Maybe it's coincidental -- at least it's worth noting -- that two of the Dow 30 companies that delivered the best stock-market gains in 2010 are run by women.

One is Dupont (DD), whose CEO, Ellen Kullman, was profiled by my colleague Carol Loomis in last year's Fortune 500 issue. Since taking charge at DuPont in January 2009, Kullman has reversed decades of moribund performance and dismal results.

Indeed, the 48.1% pop in DuPont's shares last year was second-best, behind Caterpillar's (CAT) 64.3%, on the Dow. (Tractors and backhoe loaders, you can't get more macho than that.)

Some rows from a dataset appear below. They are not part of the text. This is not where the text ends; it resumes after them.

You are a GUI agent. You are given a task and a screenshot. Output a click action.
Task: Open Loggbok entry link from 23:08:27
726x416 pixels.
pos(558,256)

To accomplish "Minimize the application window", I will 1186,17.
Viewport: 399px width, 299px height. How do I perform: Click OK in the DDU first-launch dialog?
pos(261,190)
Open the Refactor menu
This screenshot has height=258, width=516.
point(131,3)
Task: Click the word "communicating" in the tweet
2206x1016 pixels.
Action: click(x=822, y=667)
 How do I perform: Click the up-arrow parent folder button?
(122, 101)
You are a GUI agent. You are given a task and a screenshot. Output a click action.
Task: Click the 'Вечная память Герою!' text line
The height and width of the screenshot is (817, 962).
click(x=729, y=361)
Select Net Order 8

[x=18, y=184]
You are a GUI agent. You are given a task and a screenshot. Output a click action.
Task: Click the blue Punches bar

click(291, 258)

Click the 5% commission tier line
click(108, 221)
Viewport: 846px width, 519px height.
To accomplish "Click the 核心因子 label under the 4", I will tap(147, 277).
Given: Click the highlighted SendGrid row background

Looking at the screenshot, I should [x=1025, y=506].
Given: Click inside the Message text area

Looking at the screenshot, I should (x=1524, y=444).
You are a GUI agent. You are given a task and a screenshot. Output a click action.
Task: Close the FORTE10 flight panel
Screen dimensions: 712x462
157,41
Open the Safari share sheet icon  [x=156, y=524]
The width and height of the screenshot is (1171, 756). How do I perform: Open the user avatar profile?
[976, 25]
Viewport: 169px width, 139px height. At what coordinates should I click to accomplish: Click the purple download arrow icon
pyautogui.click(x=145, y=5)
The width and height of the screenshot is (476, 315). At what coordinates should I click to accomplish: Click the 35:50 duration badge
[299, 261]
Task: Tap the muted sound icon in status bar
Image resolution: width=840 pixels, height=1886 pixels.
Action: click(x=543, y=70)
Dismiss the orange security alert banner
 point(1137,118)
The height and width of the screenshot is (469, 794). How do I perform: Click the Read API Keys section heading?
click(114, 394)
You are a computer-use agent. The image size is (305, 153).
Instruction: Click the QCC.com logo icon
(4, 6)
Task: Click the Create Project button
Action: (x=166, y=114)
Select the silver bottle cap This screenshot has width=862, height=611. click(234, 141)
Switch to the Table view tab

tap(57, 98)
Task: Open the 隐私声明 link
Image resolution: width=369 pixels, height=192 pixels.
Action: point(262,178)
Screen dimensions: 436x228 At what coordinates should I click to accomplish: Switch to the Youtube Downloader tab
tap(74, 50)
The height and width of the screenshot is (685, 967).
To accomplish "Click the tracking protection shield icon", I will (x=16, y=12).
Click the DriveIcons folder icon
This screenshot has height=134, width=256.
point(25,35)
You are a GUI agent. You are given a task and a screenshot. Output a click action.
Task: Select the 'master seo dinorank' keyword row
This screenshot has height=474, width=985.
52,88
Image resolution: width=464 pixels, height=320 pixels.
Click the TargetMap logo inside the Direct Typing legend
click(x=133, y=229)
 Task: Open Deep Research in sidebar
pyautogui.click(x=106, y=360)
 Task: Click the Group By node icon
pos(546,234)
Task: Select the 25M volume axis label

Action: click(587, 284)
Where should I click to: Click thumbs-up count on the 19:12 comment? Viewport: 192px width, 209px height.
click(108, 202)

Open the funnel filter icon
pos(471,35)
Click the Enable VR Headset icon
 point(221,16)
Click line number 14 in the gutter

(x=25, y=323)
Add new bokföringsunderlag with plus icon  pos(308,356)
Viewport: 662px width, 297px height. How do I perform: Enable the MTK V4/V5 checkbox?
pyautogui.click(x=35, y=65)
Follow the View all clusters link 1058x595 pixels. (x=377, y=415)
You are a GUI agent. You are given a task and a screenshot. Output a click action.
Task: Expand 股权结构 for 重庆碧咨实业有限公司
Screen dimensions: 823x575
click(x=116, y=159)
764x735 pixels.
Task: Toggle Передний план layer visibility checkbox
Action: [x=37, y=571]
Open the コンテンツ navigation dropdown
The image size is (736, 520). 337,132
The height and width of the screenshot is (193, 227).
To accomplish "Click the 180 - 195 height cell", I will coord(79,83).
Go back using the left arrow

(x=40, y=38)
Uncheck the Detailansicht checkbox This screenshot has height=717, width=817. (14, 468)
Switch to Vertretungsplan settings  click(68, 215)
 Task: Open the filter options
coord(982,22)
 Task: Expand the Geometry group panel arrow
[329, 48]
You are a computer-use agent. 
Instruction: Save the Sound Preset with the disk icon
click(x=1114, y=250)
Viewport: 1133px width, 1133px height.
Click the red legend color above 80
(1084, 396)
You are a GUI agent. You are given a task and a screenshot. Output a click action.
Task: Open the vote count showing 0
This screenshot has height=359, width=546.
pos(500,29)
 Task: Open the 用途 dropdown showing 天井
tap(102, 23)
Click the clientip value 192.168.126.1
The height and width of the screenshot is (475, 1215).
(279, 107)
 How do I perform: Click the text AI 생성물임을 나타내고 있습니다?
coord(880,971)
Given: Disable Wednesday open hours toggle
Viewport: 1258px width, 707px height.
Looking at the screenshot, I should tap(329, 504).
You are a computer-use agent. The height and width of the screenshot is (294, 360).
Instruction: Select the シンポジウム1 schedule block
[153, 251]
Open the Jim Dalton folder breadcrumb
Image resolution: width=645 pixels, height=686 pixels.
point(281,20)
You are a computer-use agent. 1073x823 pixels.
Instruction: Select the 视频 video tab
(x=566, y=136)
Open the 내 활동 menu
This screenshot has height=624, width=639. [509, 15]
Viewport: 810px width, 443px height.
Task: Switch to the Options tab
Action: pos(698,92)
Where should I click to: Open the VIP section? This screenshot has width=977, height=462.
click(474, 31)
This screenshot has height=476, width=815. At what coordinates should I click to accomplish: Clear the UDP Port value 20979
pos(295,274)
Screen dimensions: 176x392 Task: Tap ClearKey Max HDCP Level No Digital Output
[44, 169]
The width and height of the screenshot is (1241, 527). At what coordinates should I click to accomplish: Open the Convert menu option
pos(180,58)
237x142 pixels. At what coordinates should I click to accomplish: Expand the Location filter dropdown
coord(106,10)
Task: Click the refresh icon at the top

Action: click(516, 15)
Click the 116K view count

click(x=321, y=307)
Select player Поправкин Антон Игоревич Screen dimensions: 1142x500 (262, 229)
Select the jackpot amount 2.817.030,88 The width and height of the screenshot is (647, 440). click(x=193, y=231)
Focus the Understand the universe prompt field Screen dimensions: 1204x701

Kullman and the bosses at Caterpillar (CEO Douglas Oberhelman succeeded Jim Owens as CEO last July) have been at their companies for decades. (Hmm, maybe outsider CEOs are overrated.) The Dow's other winning woman, by measure of 2010 stock-market performance, is almost a lifer at Kraft Foods (KFT). But Irene Rosenfeld needed a brief stint at PepsiC0 (PEP), running Frito-Lay, to collect the cred to become Kraft's chief executive in 2006.

Revamping Kraft has been a mighty challenge for Rosenfeld. For one thing, a shareholder named Warren Buffett threw cold water on her $19 billion acquisition of candy maker Cadbury a year ago. But she persisted and prevailed. Kraft shares rose 15.9% last year (vs. the Dow's 11% average gain). Investors who reinvested dividends got a 20.5% return.

Meanwhile, No. 1 on Fortune's Most Powerful Woman list, PepsiCo CEO Indra Nooyi, eked out a 6.4% stock-market gain. More work to do in 2011. One tactic up her sleeve: paying big money for Pepsi to sponsor The X Factor, the Simon Cowell-backed talent competition show that will go up against American Idol -- starring Coke (KO) -- this fall.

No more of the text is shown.